What does pharmacy’s role look like?
In one word: support. Pharmacy is here to support providers, retailers, and patients through documentation, regardless of format. However payors choose to move forward, pharmacies and pharmacists supply patients with an accessible, trusted partner for patient education, follow up consultations, monitoring and measurement, and care plan support. A billing-enabled EHR can help pharmacists and pharmacy organizations stay on top of their part of a successful program.
For example, let’s walk through a newly diagnosed patient with type II diabetes. She is prescribed medication as well as a food program. As an existing patient of your pharmacy, she remembers a message you had sent about diabetes classes and enrolls. You input the patient into your MTM program, and regularly consult with the patient and tabulate results to send back to collaborative providers and payors. You’ll need to document those results and encounters and be reimbursed for your time as a provider. As you are supporting the food is medicine program, you’re opening your pharmacy up to additional revenue opportunities that positively impact the patient outcomes.

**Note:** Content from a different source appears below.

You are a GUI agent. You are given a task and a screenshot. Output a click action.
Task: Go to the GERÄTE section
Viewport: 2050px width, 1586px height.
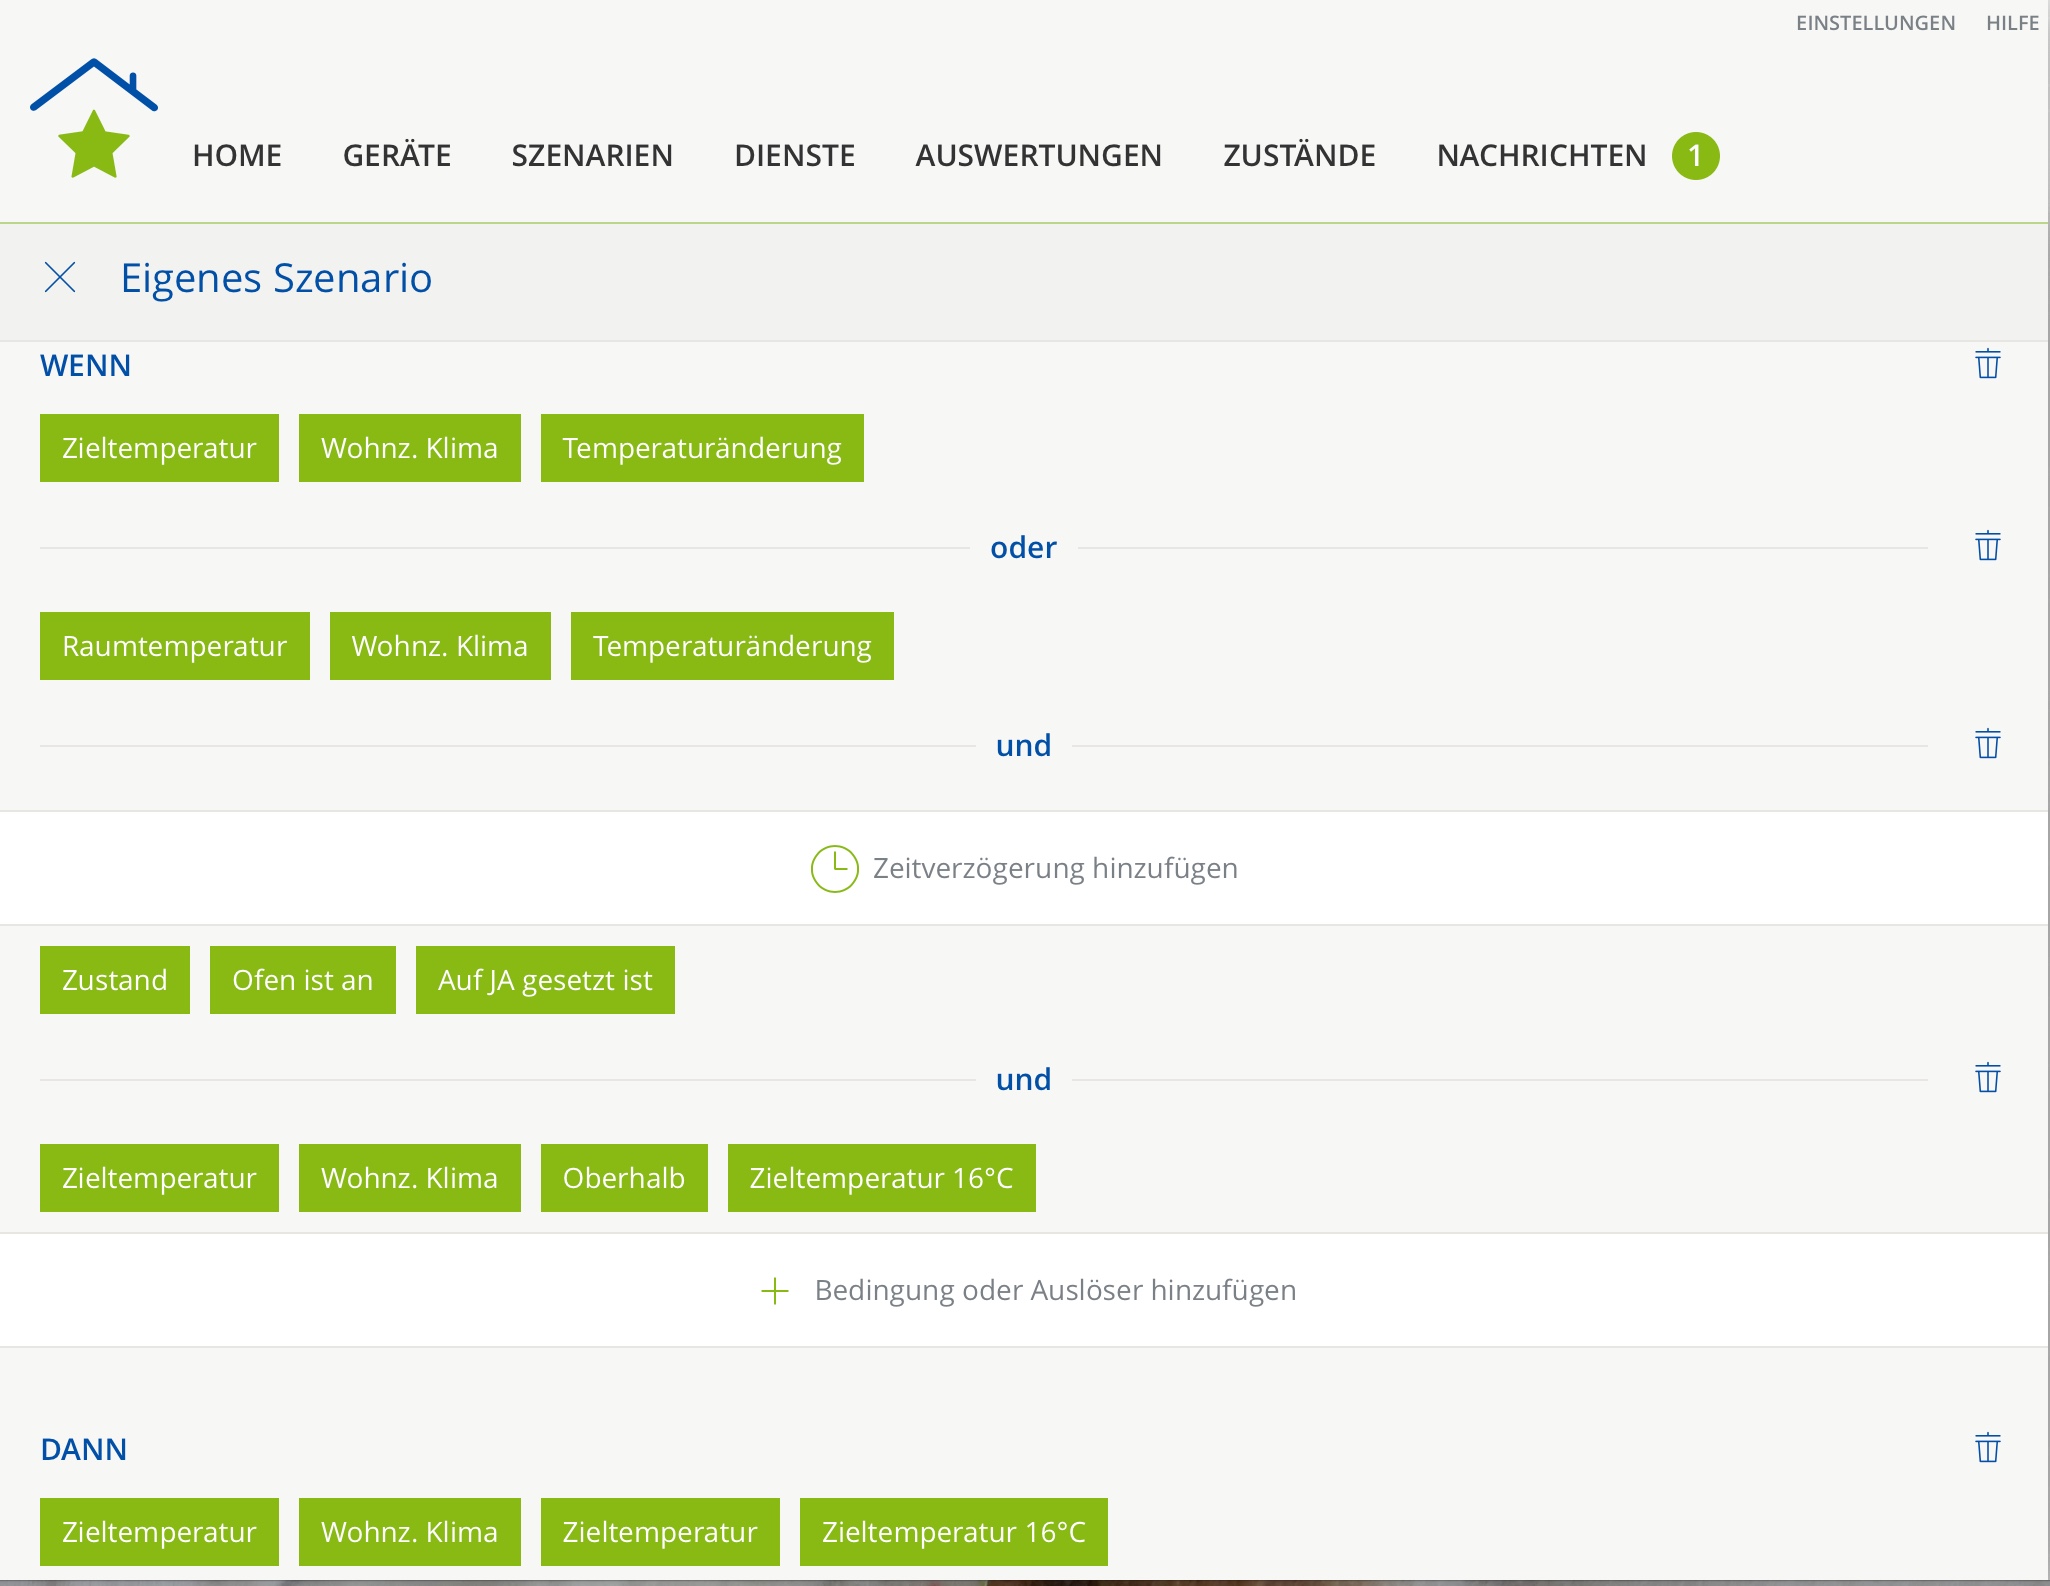[x=397, y=156]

Food is Medicine: Good for Patients
The bottom line is that there is no single pathway to success for a food as medicine program. We’re all working together to identify the next steps and what a successful ecosystem looks like. As payors work through how to implement on their end and retailers adapt systems to fit, pharmacy will be here to support. In preventative and reactive care, payor-sponsored food as medicine is a step in the right direction. Together, pharmacy organizations, payors, and physicians can build a powerful program to shift the course of American healthcare and improve patient health. The future of pharmacy is clinical, from standard clinical services to point-of-care testing.